Your objective: Write back every record verbatim.

Segment Start: Provided data

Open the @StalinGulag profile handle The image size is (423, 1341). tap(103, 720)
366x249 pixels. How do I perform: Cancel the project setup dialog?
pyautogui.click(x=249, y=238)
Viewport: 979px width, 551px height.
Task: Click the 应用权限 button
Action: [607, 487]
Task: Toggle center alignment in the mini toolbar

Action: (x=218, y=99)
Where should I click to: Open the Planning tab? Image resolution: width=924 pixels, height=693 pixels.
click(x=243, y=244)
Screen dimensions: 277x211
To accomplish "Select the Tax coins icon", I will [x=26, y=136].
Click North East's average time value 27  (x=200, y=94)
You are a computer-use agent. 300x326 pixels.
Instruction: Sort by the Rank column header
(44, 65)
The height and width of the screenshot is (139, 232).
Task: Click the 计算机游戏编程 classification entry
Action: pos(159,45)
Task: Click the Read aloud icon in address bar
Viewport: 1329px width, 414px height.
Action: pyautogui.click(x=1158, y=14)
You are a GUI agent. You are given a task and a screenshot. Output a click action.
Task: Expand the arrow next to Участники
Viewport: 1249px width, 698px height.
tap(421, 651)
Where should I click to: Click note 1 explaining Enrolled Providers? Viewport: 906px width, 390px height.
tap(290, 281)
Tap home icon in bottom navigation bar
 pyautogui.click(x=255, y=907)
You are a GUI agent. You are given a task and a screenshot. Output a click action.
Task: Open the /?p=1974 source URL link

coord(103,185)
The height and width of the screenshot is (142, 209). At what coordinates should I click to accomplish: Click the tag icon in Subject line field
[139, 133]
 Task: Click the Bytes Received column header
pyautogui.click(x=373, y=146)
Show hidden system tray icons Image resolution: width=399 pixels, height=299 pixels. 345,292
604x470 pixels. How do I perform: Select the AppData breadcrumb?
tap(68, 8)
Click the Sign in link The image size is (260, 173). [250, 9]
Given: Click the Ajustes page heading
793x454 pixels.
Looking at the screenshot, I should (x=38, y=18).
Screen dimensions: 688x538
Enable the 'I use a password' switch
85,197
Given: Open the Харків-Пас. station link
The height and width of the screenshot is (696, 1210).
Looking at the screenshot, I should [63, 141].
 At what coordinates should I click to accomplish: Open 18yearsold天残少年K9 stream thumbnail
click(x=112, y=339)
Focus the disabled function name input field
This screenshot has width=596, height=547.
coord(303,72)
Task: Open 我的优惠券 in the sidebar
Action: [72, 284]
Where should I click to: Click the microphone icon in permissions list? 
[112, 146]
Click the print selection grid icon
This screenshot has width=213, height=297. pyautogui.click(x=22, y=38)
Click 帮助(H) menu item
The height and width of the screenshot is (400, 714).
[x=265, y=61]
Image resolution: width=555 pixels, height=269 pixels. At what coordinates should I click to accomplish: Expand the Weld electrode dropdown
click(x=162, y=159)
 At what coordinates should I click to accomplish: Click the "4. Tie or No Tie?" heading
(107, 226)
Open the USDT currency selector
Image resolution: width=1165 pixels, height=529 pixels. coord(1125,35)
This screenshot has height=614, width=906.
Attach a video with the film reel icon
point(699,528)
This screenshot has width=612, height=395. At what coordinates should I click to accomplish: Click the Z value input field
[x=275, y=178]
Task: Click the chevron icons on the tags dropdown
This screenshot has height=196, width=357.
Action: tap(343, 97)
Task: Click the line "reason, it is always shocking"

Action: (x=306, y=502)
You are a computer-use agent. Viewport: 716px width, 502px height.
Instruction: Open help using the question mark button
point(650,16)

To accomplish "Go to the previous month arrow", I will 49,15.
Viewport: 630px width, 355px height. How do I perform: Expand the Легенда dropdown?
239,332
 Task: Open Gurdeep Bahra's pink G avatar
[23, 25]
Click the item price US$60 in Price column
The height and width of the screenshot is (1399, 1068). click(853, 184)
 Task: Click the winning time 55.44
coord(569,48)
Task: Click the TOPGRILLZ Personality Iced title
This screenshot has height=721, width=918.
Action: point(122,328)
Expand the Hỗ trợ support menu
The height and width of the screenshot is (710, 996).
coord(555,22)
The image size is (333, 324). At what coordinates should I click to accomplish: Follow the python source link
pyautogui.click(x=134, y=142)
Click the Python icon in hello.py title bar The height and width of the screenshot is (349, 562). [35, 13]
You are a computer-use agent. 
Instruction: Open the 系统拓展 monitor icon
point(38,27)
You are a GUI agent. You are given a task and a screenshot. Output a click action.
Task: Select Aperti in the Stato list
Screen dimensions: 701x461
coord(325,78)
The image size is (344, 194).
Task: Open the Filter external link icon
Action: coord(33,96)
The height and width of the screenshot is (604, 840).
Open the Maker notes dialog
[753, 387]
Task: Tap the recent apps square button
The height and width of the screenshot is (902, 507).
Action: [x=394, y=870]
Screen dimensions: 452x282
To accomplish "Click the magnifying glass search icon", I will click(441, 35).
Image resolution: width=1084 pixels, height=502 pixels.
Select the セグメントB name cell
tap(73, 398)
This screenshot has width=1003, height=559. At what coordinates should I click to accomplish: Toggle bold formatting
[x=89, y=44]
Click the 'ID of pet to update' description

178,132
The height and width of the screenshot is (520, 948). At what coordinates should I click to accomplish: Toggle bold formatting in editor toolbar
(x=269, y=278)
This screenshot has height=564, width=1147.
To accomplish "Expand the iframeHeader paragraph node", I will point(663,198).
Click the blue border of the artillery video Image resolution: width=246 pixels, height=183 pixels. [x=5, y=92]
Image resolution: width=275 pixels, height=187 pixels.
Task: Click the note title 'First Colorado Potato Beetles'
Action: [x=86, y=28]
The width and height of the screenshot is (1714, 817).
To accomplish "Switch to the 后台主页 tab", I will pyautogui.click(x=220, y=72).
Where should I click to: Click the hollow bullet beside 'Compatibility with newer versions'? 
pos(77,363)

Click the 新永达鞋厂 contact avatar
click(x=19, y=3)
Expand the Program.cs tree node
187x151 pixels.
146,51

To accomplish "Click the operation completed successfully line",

Segment End: Provided data

Task result:
Open the @StalinGulag profile handle The image size is (423, 1341). tap(103, 720)
366x249 pixels. How do I perform: Cancel the project setup dialog?
pyautogui.click(x=249, y=238)
Viewport: 979px width, 551px height.
Task: Click the 应用权限 button
Action: [607, 487]
Task: Toggle center alignment in the mini toolbar

Action: (x=218, y=99)
Where should I click to: Open the Planning tab? Image resolution: width=924 pixels, height=693 pixels.
click(x=243, y=244)
Screen dimensions: 277x211
To accomplish "Select the Tax coins icon", I will [x=26, y=136].
Click North East's average time value 27  (x=200, y=94)
You are a computer-use agent. 300x326 pixels.
Instruction: Sort by the Rank column header
(44, 65)
The height and width of the screenshot is (139, 232).
Task: Click the 计算机游戏编程 classification entry
Action: pos(159,45)
Task: Click the Read aloud icon in address bar
Viewport: 1329px width, 414px height.
Action: pyautogui.click(x=1158, y=14)
You are a GUI agent. You are given a task and a screenshot. Output a click action.
Task: Expand the arrow next to Участники
Viewport: 1249px width, 698px height.
tap(421, 651)
Where should I click to: Click note 1 explaining Enrolled Providers? Viewport: 906px width, 390px height.
tap(290, 281)
Tap home icon in bottom navigation bar
 pyautogui.click(x=255, y=907)
You are a GUI agent. You are given a task and a screenshot. Output a click action.
Task: Open the /?p=1974 source URL link

coord(103,185)
The height and width of the screenshot is (142, 209). At what coordinates should I click to accomplish: Click the tag icon in Subject line field
[139, 133]
 Task: Click the Bytes Received column header
pyautogui.click(x=373, y=146)
Show hidden system tray icons Image resolution: width=399 pixels, height=299 pixels. 345,292
604x470 pixels. How do I perform: Select the AppData breadcrumb?
tap(68, 8)
Click the Sign in link The image size is (260, 173). [250, 9]
Given: Click the Ajustes page heading
793x454 pixels.
Looking at the screenshot, I should (x=38, y=18).
Screen dimensions: 688x538
Enable the 'I use a password' switch
85,197
Given: Open the Харків-Пас. station link
The height and width of the screenshot is (696, 1210).
Looking at the screenshot, I should [63, 141].
 At what coordinates should I click to accomplish: Open 18yearsold天残少年K9 stream thumbnail
click(x=112, y=339)
Focus the disabled function name input field
This screenshot has width=596, height=547.
coord(303,72)
Task: Open 我的优惠券 in the sidebar
Action: [72, 284]
Where should I click to: Click the microphone icon in permissions list? 
[112, 146]
Click the print selection grid icon
This screenshot has width=213, height=297. pyautogui.click(x=22, y=38)
Click 帮助(H) menu item
The height and width of the screenshot is (400, 714).
[x=265, y=61]
Image resolution: width=555 pixels, height=269 pixels. At what coordinates should I click to accomplish: Expand the Weld electrode dropdown
click(x=162, y=159)
 At what coordinates should I click to accomplish: Click the "4. Tie or No Tie?" heading
(107, 226)
Open the USDT currency selector
Image resolution: width=1165 pixels, height=529 pixels. coord(1125,35)
This screenshot has height=614, width=906.
Attach a video with the film reel icon
point(699,528)
This screenshot has width=612, height=395. At what coordinates should I click to accomplish: Click the Z value input field
[x=275, y=178]
Task: Click the chevron icons on the tags dropdown
This screenshot has height=196, width=357.
Action: tap(343, 97)
Task: Click the line "reason, it is always shocking"

Action: (x=306, y=502)
You are a computer-use agent. Viewport: 716px width, 502px height.
Instruction: Open help using the question mark button
point(650,16)

To accomplish "Go to the previous month arrow", I will 49,15.
Viewport: 630px width, 355px height. How do I perform: Expand the Легенда dropdown?
239,332
 Task: Open Gurdeep Bahra's pink G avatar
[23, 25]
Click the item price US$60 in Price column
The height and width of the screenshot is (1399, 1068). click(853, 184)
 Task: Click the winning time 55.44
coord(569,48)
Task: Click the TOPGRILLZ Personality Iced title
This screenshot has height=721, width=918.
Action: point(122,328)
Expand the Hỗ trợ support menu
The height and width of the screenshot is (710, 996).
coord(555,22)
The image size is (333, 324). At what coordinates should I click to accomplish: Follow the python source link
pyautogui.click(x=134, y=142)
Click the Python icon in hello.py title bar The height and width of the screenshot is (349, 562). [35, 13]
You are a computer-use agent. 
Instruction: Open the 系统拓展 monitor icon
point(38,27)
You are a GUI agent. You are given a task and a screenshot. Output a click action.
Task: Select Aperti in the Stato list
Screen dimensions: 701x461
coord(325,78)
The image size is (344, 194).
Task: Open the Filter external link icon
Action: coord(33,96)
The height and width of the screenshot is (604, 840).
Open the Maker notes dialog
[753, 387]
Task: Tap the recent apps square button
The height and width of the screenshot is (902, 507).
Action: [x=394, y=870]
Screen dimensions: 452x282
To accomplish "Click the magnifying glass search icon", I will click(441, 35).
Image resolution: width=1084 pixels, height=502 pixels.
Select the セグメントB name cell
tap(73, 398)
This screenshot has width=1003, height=559. At what coordinates should I click to accomplish: Toggle bold formatting
[x=89, y=44]
Click the 'ID of pet to update' description

178,132
The height and width of the screenshot is (520, 948). At what coordinates should I click to accomplish: Toggle bold formatting in editor toolbar
(x=269, y=278)
This screenshot has height=564, width=1147.
To accomplish "Expand the iframeHeader paragraph node", I will point(663,198).
Click the blue border of the artillery video Image resolution: width=246 pixels, height=183 pixels. [x=5, y=92]
Image resolution: width=275 pixels, height=187 pixels.
Task: Click the note title 'First Colorado Potato Beetles'
Action: [x=86, y=28]
The width and height of the screenshot is (1714, 817).
To accomplish "Switch to the 后台主页 tab", I will pyautogui.click(x=220, y=72).
Where should I click to: Click the hollow bullet beside 'Compatibility with newer versions'? 
pos(77,363)

Click the 新永达鞋厂 contact avatar
click(x=19, y=3)
Expand the Program.cs tree node
187x151 pixels.
146,51

To accomplish "Click the operation completed successfully line",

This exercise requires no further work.